Excerpted data:
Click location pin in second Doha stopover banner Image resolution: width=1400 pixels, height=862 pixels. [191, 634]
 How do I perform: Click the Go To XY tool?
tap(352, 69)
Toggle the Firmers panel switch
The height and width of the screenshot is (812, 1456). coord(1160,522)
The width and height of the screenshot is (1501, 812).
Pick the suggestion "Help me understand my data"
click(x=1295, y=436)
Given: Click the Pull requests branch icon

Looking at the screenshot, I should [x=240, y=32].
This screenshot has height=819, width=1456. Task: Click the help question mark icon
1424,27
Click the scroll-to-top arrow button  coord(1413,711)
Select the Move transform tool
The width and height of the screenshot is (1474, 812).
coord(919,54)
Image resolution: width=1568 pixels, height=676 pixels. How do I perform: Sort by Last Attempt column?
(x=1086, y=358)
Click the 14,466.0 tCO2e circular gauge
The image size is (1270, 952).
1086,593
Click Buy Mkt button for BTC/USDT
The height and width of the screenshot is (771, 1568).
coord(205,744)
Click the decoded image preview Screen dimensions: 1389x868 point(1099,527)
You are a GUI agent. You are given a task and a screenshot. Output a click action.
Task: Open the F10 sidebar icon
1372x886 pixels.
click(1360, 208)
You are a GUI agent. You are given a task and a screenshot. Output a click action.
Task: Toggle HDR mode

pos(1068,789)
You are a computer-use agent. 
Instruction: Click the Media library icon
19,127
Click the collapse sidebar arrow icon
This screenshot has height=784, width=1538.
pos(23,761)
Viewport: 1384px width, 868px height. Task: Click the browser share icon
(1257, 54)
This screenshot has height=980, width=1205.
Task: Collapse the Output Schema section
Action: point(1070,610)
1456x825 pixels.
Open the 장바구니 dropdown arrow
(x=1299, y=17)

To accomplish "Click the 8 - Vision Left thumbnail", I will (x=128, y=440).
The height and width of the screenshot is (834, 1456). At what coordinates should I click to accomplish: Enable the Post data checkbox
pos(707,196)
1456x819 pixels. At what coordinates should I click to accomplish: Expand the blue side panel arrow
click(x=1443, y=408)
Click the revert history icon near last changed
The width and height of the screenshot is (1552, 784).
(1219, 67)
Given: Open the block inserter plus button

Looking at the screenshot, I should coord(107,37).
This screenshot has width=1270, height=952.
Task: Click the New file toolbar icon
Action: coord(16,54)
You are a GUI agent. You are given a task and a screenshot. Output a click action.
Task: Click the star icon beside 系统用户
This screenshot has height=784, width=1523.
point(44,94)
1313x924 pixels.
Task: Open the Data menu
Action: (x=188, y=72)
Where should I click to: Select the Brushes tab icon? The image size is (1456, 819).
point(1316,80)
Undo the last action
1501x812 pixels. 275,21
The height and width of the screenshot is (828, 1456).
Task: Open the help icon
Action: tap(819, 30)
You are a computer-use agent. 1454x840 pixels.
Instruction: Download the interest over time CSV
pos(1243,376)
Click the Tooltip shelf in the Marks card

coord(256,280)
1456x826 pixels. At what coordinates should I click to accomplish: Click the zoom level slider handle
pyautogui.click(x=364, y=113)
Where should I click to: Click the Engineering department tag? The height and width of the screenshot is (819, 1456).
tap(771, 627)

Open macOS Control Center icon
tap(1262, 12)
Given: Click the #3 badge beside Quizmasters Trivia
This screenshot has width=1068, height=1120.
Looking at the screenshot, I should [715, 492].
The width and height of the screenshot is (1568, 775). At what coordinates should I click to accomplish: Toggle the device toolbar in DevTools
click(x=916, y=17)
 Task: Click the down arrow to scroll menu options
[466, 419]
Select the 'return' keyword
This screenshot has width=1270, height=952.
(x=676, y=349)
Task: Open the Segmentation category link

Task details: What lines above hold the word "beside"? List them all.

Answer section:
Task: Click the star icon beside 系统用户
Given: Click the #3 badge beside Quizmasters Trivia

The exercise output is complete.